Spécificités stylistiques
- Critique du présent par l'antiquité, signification profonde : Le poète utilise la légende de la Déesse pour viser le présent, comparant la débauche du roi Xiang à celle de Xuanzong, dans une satire mordante.
- Procédé interrogatif, renforcement de l'émotion : « La Déesse est partie depuis longtemps ; le roi Xiang, où est-il à présent ? » rend l'émotion plus intense et renforce les sentiments sur les vicissitudes historiques.
- Union du réel et de l'irréel, fort symbolisme : « Les nuages de pourpre s'éteignent » symbolise l'effondrement des rêves, « une brise pure arrive » symbolise la froide réalité ; le contraste approfondit la poésie.

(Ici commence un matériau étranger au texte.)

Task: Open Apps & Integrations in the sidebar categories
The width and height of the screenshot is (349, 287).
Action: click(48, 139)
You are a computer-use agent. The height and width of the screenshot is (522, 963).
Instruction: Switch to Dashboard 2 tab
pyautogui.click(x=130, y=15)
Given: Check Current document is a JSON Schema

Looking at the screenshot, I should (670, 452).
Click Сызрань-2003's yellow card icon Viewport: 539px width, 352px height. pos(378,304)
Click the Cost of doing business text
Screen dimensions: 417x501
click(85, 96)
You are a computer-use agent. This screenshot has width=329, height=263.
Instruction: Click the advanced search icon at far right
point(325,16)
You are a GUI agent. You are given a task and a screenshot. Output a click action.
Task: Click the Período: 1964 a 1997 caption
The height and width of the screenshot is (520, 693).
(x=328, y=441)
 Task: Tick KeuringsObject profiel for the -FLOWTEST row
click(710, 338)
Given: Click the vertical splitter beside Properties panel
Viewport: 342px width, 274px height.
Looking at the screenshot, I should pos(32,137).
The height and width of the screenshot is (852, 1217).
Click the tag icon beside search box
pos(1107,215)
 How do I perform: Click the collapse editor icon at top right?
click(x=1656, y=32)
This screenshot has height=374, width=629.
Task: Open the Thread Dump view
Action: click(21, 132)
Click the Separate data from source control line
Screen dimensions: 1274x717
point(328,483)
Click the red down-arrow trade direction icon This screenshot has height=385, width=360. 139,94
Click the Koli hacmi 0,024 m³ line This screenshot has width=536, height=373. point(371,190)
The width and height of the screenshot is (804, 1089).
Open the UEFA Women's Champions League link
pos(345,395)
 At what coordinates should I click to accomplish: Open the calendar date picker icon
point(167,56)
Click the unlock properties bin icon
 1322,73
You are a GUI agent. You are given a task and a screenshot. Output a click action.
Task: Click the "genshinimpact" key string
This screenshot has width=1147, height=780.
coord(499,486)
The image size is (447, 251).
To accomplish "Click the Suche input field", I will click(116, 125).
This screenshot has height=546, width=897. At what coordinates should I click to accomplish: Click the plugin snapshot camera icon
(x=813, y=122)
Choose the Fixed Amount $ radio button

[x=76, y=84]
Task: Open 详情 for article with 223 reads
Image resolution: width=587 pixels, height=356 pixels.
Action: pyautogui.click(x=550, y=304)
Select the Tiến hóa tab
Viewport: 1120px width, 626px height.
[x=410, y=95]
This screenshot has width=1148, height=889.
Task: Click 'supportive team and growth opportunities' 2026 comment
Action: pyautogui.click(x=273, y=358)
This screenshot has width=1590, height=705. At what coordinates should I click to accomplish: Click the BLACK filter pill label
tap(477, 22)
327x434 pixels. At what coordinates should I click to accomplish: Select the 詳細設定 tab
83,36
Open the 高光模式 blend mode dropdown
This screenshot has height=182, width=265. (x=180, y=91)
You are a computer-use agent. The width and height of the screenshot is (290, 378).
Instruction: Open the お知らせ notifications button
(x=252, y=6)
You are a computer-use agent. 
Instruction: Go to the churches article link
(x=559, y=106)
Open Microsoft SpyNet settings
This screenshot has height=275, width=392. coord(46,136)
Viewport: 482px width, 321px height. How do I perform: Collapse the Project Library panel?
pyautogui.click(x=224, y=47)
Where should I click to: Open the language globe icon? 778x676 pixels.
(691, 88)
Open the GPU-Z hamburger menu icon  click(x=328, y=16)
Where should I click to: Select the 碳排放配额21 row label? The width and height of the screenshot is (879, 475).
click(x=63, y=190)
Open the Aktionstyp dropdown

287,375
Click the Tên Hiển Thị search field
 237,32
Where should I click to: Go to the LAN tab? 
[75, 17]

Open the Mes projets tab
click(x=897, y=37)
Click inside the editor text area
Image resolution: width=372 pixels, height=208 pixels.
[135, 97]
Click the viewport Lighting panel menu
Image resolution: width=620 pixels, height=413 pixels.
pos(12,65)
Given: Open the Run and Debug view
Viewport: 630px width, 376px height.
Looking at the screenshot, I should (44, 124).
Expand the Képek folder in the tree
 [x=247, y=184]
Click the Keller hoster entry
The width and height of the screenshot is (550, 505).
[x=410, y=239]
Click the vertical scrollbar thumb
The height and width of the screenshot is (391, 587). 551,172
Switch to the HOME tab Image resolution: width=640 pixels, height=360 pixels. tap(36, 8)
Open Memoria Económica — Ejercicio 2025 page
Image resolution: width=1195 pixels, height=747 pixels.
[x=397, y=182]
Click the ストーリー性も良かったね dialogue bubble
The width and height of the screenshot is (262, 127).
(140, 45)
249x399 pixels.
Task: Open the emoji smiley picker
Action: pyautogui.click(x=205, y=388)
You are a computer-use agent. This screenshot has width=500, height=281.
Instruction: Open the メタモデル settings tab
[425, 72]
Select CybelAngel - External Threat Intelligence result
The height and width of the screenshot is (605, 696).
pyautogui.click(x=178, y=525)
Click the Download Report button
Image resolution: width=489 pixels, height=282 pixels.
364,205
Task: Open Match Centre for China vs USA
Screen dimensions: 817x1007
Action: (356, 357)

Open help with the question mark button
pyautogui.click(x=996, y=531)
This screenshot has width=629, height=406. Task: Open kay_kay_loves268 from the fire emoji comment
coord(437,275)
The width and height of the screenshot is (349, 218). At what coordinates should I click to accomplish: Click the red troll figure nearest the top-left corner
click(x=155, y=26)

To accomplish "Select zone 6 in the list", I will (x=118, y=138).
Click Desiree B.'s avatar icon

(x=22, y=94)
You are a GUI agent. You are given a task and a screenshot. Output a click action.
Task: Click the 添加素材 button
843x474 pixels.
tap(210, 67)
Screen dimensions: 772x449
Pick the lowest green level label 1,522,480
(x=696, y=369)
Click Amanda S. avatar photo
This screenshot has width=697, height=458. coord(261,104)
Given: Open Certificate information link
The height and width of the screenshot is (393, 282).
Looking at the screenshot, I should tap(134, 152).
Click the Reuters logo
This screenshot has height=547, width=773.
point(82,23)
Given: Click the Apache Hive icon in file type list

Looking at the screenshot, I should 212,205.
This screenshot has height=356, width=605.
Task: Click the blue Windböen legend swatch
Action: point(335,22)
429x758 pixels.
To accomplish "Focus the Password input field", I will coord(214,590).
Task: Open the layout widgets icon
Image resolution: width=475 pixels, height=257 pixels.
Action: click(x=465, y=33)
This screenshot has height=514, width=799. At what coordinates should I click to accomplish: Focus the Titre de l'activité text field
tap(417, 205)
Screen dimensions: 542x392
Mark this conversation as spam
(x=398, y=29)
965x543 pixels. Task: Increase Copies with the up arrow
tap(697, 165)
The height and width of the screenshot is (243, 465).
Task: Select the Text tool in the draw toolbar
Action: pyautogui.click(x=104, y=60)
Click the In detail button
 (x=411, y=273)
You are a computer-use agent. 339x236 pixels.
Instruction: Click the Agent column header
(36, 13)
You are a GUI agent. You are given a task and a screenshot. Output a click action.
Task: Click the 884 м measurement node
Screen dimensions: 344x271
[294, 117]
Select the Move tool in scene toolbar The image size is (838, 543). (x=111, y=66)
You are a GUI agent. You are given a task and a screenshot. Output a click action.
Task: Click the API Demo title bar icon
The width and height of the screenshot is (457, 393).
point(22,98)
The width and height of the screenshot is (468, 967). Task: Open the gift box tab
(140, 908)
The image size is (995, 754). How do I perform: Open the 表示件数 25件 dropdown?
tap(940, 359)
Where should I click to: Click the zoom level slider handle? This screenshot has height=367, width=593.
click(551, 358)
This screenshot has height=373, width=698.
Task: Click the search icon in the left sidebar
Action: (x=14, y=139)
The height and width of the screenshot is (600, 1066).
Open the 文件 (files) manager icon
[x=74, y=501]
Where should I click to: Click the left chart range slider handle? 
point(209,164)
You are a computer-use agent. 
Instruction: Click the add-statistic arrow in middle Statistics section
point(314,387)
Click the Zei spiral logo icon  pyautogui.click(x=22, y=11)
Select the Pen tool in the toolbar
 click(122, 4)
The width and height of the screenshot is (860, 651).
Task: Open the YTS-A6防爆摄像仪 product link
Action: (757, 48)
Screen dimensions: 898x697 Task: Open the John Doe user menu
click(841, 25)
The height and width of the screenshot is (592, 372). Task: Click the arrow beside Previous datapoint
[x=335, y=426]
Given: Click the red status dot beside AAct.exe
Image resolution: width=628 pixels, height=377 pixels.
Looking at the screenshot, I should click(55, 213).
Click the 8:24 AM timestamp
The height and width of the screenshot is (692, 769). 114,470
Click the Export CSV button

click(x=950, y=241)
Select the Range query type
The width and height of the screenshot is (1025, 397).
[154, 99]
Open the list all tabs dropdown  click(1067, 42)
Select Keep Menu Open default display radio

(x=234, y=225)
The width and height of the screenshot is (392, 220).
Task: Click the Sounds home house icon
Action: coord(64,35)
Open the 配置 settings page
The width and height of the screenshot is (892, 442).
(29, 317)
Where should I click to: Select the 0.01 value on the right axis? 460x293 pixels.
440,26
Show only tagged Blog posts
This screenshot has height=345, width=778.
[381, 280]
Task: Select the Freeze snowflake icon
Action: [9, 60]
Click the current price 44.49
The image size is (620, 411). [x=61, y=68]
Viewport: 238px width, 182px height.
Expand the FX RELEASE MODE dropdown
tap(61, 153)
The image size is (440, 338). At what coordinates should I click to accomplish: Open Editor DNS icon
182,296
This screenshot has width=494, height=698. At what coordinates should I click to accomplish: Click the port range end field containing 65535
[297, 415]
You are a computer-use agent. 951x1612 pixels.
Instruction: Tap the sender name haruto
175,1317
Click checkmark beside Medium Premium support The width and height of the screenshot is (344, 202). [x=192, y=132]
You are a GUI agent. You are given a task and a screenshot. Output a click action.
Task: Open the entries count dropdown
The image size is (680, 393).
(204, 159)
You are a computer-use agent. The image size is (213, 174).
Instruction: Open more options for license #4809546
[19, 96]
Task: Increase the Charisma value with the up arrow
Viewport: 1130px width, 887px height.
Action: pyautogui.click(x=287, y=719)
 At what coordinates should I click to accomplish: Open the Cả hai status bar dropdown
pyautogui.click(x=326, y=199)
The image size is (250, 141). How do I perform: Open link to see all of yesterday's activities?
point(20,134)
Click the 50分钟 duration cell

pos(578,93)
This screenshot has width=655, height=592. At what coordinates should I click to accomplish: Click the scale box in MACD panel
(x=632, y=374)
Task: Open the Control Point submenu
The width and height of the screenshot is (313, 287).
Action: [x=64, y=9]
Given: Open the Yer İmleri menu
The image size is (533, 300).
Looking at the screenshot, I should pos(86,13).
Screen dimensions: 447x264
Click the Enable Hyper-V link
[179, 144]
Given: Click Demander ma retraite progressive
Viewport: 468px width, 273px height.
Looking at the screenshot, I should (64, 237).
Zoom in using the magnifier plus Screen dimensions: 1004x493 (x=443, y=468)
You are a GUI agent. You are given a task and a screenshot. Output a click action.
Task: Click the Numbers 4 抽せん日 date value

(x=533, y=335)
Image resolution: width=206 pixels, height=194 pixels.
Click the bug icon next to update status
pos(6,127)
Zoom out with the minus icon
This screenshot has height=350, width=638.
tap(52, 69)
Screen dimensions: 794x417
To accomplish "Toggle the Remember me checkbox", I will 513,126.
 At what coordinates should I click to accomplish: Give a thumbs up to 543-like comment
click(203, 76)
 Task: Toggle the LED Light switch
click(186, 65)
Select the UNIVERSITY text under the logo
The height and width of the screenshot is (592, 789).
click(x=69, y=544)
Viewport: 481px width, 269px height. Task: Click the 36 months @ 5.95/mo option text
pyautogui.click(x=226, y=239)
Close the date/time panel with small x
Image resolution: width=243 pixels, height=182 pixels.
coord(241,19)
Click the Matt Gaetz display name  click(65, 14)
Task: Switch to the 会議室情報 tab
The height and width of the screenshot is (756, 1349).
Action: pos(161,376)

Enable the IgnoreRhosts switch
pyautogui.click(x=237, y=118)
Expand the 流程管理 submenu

- Langage concis, style austère : Les vers sont simples mais chargés d'une sensation de vicissitudes historiques, particulièrement « bûcherons et pâtres n'ont que de vains gémissements », qui adopte le point de vue du peuple pour refléter les changements de dynastie, ajoutant réalisme et tragique.
Éclairages
Ce poème, à travers les leçons de l'histoire, avertit que si un souverain se livre aux plaisirs et néglige le gouvernement, il conduit inévitablement au déclin du pays. Li Bai, utilisant la légende de la Déesse du mont Wu, critique Xuanzong, lançant un sérieux avertissement contre la débauche nuisible à l'État. Les rises et chutes de l'histoire ne sont pas fortuites mais suivent des lois ; le poète, utilisant le passé comme miroir, exhorte les générations suivantes à en tirer lesson. Cet avertissement s'adresse non seulement aux souverains féodaux, mais invite aussi à réfléchir : la recherche des plaisirs mène inévitablement au jugement de l'histoire, et la seule voie durable réside dans un gouvernement assidu et centré sur le peuple.
À propos du poète

Li Bai (李白), 701 - 762 apr. Li Bai a porté la poésie chinoise classique, en particulier la poésie romantique, à son apogée et a influencé des générations de lettrés exceptionnels dans le passé et le présent grâce à ses remarquables réalisations.